There once was a time...

before the internet when people met at church, dances, clubs or other group organizations, picnics, dinner parties, etc.

There was a time that people actually waited until meeting to talk, or, communicated with each other on the old fashioned telephone--not a cellphone or text messaging! :rolleyes:

There once was a time when a girl and boy sat on the swing on the front porch and made plans.

I think your friend needs to go back to basics and simpler times and embrace that way of life.

If she does not want to change her ways, at least try and convince her to meet these "gentlemen" in a public place like a restaurant, first, before inviting any man into her home.

This woman must be desperate or starved for attention, and/or has low self esteem. I do not know of any right thinking woman that would let a (relatively unknown} man place a pillow over her face. Can you change her behavior? Probably not, although, you can tell her how unsafe all this is and that you care for her well being and safety. Beyond this, there is not much you can do. It comes down to her thinking more of herself than she probably does right now.

i dont think i can change her, she is very stubborn, as i say i met my bf on net but we talked on phone and webcam before we met then met in public place. i could tell her but if she is seeing them when i dont even have a clue.

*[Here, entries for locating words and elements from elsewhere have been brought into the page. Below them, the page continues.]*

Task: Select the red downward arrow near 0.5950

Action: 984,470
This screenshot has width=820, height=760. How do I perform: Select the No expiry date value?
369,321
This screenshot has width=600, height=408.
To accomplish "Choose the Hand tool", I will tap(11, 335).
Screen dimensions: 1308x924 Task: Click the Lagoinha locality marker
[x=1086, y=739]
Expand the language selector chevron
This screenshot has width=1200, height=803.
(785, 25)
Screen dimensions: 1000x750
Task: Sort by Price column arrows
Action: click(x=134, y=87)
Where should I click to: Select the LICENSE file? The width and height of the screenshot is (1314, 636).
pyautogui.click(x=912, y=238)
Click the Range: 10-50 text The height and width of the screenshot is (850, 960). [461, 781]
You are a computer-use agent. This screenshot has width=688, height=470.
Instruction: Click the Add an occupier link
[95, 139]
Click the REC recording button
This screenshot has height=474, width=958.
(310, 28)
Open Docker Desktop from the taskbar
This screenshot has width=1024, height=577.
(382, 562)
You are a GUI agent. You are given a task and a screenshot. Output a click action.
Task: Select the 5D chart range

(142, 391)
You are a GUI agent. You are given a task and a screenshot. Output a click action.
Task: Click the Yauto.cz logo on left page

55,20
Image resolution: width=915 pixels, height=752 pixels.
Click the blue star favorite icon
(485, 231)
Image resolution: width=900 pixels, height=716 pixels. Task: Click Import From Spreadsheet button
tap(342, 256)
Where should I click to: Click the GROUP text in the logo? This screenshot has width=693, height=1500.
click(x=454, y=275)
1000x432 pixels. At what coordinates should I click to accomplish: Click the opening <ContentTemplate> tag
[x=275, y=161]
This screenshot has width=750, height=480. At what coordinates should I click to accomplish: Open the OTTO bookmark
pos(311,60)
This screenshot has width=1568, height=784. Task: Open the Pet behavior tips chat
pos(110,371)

I dont want to have a go at her but she is being stupid, as i said i was on one of these sites and 90% are weird and just in for sex.

Practicing Safe Sex

I suppose this is all you can tell her. If she is hell-bent on living dangerously, she has only to answer to herself; that said, if anything happens, it is her family and circle of friends who will pay.

Simply advise her to practice "safe sex" and this includes how she meets these men and proceeds from there.